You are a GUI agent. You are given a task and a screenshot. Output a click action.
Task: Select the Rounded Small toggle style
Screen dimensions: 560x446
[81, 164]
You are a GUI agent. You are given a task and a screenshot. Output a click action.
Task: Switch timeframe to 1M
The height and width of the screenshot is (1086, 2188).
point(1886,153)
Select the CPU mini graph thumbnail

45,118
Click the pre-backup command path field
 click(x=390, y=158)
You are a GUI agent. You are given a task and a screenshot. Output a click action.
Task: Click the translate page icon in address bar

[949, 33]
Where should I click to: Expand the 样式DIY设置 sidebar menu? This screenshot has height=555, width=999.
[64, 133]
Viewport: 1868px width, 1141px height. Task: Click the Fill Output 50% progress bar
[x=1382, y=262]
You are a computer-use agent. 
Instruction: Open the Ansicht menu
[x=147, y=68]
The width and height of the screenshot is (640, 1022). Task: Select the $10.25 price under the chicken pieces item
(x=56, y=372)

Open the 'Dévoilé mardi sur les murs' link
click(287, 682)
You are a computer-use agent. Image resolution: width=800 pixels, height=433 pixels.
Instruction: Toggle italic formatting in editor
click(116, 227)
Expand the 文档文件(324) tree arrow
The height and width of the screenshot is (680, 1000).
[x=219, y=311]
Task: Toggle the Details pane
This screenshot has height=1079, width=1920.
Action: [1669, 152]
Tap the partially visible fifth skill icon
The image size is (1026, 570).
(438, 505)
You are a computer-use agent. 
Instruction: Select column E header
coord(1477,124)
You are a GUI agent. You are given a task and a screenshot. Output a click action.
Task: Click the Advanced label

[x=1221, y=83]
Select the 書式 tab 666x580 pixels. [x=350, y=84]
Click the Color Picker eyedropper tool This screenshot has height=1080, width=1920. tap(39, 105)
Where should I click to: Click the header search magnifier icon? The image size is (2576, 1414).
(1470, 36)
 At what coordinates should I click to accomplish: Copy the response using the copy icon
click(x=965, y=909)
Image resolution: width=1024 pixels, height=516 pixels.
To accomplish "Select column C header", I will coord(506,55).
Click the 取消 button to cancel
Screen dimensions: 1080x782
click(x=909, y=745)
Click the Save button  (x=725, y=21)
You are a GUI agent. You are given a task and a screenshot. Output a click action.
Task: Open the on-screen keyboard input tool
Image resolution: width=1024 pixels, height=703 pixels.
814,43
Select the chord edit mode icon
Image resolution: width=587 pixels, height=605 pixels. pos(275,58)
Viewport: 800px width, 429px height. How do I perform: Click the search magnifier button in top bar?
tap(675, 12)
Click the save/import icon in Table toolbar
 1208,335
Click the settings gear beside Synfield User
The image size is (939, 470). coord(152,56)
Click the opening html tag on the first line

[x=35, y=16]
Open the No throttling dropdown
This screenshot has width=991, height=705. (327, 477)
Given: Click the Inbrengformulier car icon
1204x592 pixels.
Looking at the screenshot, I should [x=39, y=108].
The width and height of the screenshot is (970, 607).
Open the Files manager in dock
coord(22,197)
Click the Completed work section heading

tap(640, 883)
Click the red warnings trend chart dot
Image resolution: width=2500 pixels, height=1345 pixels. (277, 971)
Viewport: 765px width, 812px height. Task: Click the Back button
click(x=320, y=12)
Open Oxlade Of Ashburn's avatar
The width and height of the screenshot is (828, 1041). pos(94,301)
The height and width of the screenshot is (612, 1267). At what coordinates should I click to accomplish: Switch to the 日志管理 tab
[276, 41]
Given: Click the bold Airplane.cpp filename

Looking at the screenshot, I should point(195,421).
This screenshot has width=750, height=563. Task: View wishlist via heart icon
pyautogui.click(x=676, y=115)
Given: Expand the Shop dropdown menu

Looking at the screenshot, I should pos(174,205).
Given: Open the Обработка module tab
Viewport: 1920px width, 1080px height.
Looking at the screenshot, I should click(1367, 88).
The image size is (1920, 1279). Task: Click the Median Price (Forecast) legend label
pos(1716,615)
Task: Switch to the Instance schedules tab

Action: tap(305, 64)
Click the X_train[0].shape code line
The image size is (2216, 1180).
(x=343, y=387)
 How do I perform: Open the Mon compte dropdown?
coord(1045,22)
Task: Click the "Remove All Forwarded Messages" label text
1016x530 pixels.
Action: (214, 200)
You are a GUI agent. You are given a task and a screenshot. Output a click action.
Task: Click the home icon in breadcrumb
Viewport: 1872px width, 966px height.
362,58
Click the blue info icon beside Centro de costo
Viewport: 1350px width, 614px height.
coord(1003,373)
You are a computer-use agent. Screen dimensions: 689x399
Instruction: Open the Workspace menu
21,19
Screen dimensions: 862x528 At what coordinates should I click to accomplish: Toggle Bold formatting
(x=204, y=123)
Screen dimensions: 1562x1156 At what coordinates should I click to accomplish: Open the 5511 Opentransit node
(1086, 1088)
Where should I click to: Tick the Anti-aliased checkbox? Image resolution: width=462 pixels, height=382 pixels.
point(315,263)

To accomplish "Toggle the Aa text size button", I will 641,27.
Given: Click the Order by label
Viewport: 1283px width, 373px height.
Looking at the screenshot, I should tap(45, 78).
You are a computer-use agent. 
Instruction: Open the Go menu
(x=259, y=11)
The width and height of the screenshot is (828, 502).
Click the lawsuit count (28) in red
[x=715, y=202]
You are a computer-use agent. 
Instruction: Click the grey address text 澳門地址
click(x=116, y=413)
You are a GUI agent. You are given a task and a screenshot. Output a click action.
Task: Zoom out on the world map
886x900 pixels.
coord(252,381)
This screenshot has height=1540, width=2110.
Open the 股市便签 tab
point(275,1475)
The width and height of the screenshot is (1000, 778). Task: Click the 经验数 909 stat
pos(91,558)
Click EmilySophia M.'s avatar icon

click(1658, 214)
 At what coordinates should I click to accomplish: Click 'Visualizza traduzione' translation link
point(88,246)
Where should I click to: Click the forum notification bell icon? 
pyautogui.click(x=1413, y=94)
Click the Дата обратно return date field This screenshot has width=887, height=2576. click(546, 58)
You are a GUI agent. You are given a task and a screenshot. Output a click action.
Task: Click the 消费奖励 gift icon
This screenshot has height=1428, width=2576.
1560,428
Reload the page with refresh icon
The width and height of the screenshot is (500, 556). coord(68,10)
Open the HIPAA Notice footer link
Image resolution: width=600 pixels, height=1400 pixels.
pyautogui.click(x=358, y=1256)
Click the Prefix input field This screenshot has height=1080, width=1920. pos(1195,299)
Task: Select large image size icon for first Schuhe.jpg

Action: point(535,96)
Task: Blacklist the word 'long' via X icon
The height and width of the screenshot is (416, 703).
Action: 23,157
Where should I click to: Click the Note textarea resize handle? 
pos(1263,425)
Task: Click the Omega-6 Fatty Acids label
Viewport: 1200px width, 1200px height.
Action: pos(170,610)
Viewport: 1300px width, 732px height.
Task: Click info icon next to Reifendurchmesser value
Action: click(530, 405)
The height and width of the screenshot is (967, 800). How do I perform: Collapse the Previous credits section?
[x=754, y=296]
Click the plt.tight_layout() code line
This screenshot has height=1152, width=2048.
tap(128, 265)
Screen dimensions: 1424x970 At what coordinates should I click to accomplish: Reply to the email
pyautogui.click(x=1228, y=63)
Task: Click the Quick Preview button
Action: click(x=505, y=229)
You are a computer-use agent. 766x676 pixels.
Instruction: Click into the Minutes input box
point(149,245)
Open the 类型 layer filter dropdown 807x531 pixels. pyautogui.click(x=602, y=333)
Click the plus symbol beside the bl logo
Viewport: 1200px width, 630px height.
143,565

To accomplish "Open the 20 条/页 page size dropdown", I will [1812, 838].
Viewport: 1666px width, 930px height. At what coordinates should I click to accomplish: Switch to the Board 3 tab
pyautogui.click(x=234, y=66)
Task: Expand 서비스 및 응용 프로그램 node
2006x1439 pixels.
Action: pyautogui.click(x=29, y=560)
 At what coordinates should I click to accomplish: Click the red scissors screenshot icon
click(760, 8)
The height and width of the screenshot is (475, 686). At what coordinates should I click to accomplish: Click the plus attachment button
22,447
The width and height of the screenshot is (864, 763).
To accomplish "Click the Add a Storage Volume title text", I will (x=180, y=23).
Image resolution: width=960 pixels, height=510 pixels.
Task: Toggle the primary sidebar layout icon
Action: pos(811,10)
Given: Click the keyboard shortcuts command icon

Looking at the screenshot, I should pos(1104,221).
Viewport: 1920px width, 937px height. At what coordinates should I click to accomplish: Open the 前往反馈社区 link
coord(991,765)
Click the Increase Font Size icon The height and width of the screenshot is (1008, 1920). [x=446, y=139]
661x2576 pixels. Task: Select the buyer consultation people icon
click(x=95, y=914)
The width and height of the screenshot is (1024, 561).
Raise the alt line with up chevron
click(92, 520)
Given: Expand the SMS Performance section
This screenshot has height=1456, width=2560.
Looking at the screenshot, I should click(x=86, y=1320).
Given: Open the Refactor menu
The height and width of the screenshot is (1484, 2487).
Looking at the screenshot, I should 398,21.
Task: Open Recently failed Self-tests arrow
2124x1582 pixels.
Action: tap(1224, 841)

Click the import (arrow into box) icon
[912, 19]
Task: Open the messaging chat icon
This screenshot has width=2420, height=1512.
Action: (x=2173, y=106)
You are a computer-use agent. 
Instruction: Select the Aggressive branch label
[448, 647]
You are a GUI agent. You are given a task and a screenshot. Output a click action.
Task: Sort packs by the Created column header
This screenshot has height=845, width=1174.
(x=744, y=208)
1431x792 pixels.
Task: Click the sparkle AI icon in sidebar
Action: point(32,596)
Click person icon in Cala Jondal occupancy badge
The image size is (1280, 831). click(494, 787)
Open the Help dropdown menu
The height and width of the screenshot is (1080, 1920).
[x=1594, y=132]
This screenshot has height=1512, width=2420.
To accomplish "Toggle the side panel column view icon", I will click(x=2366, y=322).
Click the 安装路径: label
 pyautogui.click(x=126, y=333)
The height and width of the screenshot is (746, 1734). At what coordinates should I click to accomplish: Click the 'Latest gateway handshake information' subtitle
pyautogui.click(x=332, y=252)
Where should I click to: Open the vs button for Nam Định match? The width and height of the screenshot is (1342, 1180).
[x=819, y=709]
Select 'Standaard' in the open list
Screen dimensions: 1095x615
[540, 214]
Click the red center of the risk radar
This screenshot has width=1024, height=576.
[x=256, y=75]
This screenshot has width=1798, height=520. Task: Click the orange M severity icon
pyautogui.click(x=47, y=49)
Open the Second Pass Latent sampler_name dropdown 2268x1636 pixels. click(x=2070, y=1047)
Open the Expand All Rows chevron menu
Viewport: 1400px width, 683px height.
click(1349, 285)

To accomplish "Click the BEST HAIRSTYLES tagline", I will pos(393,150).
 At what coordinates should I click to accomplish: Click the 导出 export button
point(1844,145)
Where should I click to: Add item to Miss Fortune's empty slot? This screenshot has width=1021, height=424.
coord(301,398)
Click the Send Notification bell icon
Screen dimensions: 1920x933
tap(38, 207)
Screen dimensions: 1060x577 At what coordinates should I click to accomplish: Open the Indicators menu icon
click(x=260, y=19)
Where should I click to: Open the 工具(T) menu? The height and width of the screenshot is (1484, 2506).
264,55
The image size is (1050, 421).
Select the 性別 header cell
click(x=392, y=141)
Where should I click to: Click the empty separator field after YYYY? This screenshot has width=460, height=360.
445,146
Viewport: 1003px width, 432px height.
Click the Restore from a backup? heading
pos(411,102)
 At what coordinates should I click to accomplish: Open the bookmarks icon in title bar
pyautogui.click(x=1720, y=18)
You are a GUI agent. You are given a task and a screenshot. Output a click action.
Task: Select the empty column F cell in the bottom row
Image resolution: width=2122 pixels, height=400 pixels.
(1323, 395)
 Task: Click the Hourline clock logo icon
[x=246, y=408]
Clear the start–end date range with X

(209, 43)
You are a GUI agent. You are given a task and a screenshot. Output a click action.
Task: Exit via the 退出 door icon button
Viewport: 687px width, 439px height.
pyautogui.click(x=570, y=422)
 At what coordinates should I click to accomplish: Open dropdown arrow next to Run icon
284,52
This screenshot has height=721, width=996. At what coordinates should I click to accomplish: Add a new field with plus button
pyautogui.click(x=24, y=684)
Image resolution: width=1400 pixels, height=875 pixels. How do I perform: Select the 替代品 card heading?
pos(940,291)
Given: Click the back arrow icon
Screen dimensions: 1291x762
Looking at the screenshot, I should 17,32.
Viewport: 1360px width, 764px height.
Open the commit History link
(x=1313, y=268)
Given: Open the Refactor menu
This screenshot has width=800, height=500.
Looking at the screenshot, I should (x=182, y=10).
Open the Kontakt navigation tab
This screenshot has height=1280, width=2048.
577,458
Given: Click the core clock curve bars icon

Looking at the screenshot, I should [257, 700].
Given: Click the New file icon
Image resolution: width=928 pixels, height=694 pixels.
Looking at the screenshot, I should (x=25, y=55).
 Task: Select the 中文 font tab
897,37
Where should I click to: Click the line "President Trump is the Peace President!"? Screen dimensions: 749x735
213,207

******************************

WHAT THIS TASK INVOLVES -
Take the lines starting with the line that contains "Expand the 文档文件(324) tree arrow" and going on through the line that contains "Click the Save button". Write them out again with every "screenshot" changed to "capture" and nothing else changed.

TASK OUTPUT -
Expand the 文档文件(324) tree arrow
The height and width of the capture is (680, 1000).
[x=219, y=311]
Task: Toggle the Details pane
This capture has height=1079, width=1920.
Action: [1669, 152]
Tap the partially visible fifth skill icon
The image size is (1026, 570).
(438, 505)
You are a computer-use agent. 
Instruction: Select column E header
coord(1477,124)
You are a GUI agent. You are given a task and a capture. Output a click action.
Task: Click the Advanced label

[x=1221, y=83]
Select the 書式 tab 666x580 pixels. [x=350, y=84]
Click the Color Picker eyedropper tool This capture has height=1080, width=1920. tap(39, 105)
Where should I click to: Click the header search magnifier icon? The image size is (2576, 1414).
(1470, 36)
 At what coordinates should I click to accomplish: Copy the response using the copy icon
click(x=965, y=909)
Image resolution: width=1024 pixels, height=516 pixels.
To accomplish "Select column C header", I will coord(506,55).
Click the 取消 button to cancel
Screen dimensions: 1080x782
click(x=909, y=745)
Click the Save button  (x=725, y=21)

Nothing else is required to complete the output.